Among the first Italian jurists to sense how important European law would become, Sacerdoti took on an international profile from the very beginning, not only in his studies, starting with a Master's degree in comparative law at Columbia University, immediately after his Italian degree in 1967. In parallel with his academic commitment, he was selected to hold important positions within international organizations, both as an Italian expert and representing the European Union.
In 1995 he became vice-chairman of the OECD Committee on Bribery in International Trade and then chairman of the Drafting Committee of the 1997 OECD Anti-Corruption Convention. From 2001 until 2009, he was a member of the highest international trade tribunal, the Appellate Body of the World Trade Organization (WTO) in Geneva, which he chaired in 2006-2007. In this capacity he was called upon to decide key disputes between countries on trade, environment and development issues. Subsequently, and to this day, he has often been asked to arbitrate international disputes between foreign investors and governments at the World Bank's arbitration center in Washington. Some of his decisions have become case law, such as in the first case against China at the WTO, and about the treatment of foreign investors in Argentina during the financial crisis of the early 2000s.
These international commitments and academic endeavors reinforced each other: in 1990 he created the doctoral program in International Law and Economics at Bocconi – at the time the first of its kind in Italy – set up from the beginning with a strong interdisciplinary vocation. In that doctorate, not surprisingly, more than 100 students, both Italian and international, were educated who then went on to have careers in Italy and abroad in fields including academics, research, international development, diplomacy and law. “I recently met a student of mine from those early years,” says Sacerdoti, “now among the top executives of the European Commission, who was still grateful because I had given him without any problems permission to do an exchange abroad with recognition of the related exam, which in those days was rather hard to obtain.
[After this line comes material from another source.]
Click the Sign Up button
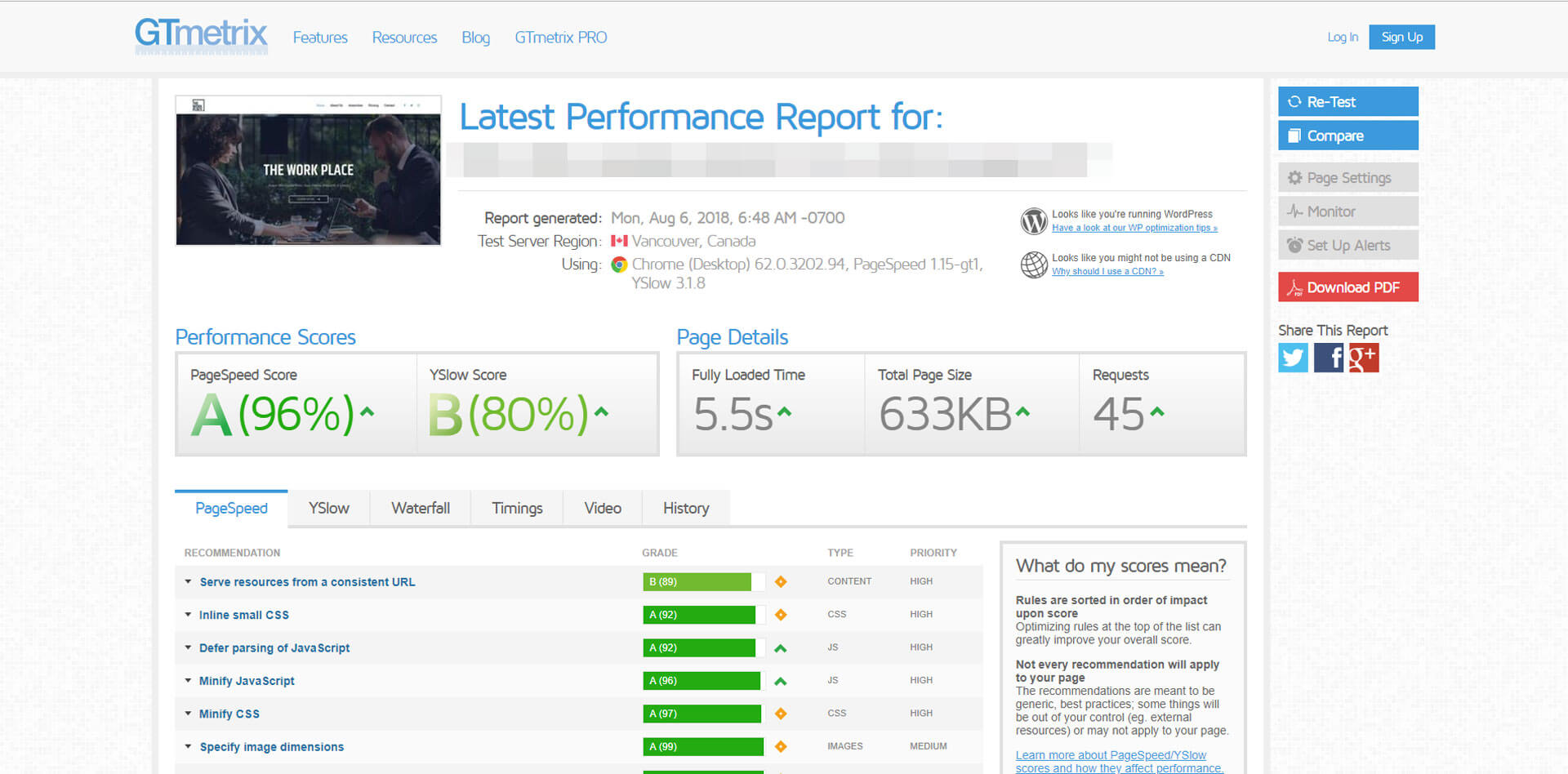1568x774 pixels. click(x=1401, y=37)
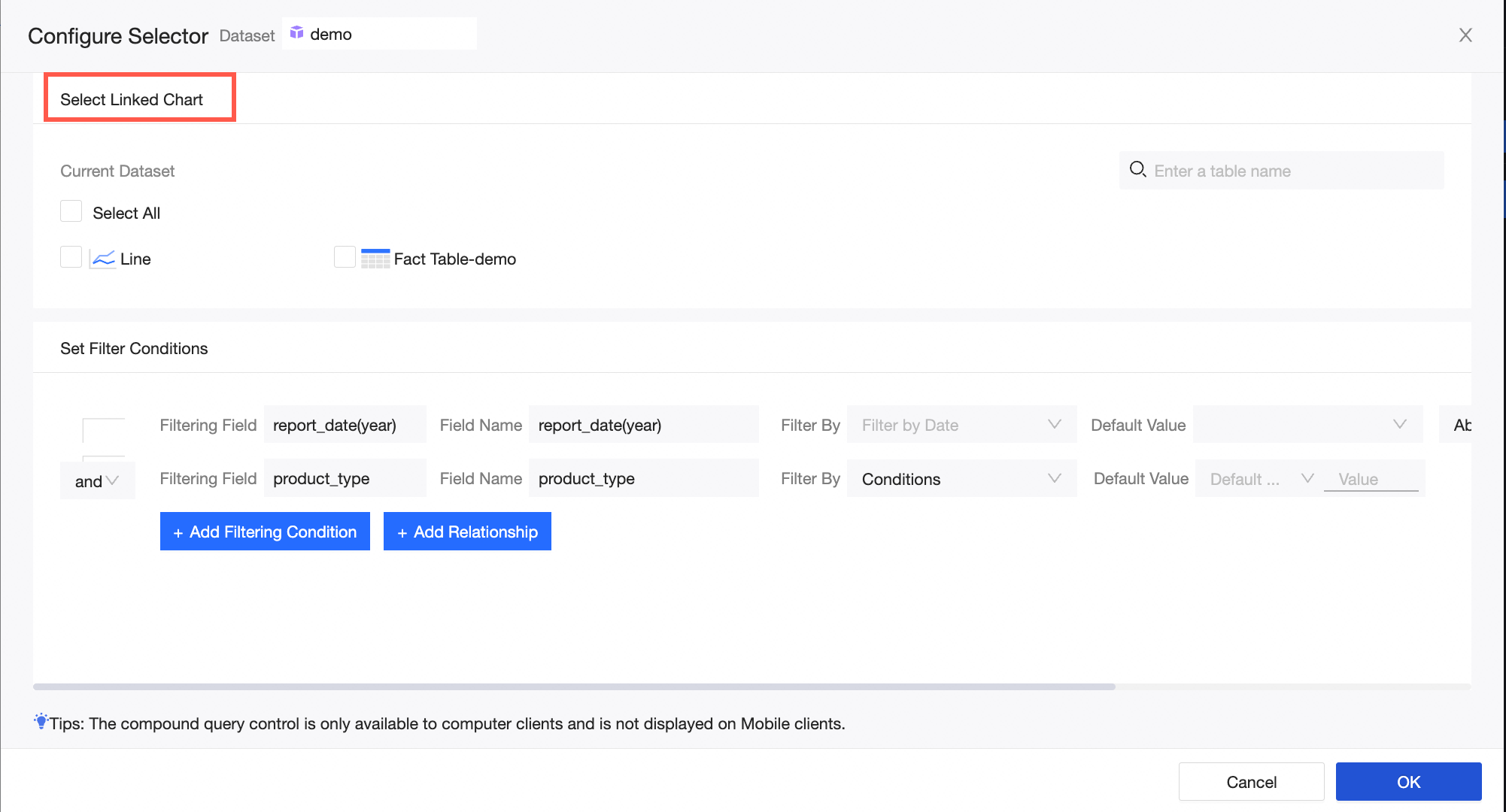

But for me it was right that he did not miss this opportunity for an international education.”
However, one cannot talk about Giorgio Sacerdoti without remembering his commitment to religious freedom and the protection of minorities. Sacerdoti was born into a Jewish family in 1943 amid extreme danger, and only by taking shelter in Switzerland did his parents and he, born only a few months before, escape Nazi-Fascist persecution. When in the mid-1980s Italy decided to replace the 1929 Concordat, abolishing the state religion and thus putting all faiths on an equal footing, Sacerdoti was the chairman of the Legal Commission that negotiated, along with the government for the Union of Jewish Communities, the accord governing the status of Judaism in Italy under Article 8 of the Constitution. He is currently head of the Contemporary Jewish Documentation Center in Milan, which is based at the Central Station where the Shoah Memorial is located, better known as Binario 21. “The commitment of Jews in defense of the values of freedom and equality is in the interest not only of themselves but of everyone,” Sacerdoti says. This is shown in his 2021 volume published by Il Mulino Law and Judaism. Italy, Europe and Israel, which collects more than fifty of his writings on the subject, including articles in newspapers and scholarly essays.
The whole picture is not yet complete. Giorgio Sacerdoti's passion for the mountains is well-known, and not just as an ordinary hiker. Sacerdoti has made it to the top of the Matterhorn, Kilimanjaro and Ruwenzori, and has participated in ski-mountaineering expeditions to Patagonia and the Himalayas on skis even at an age when many climbers had already hung up their boots. When speaking of mountains, his face lights up: “The Matterhorn is not the highest mountain I have climbed. But it is perhaps the one that gave me the most satisfaction, because the climb is steep and unbroken, and you can never pause to rest." Sacerdoti approached the mountain, we are told, with the same commitment he has put (and still puts) into research, teaching and shaping young students.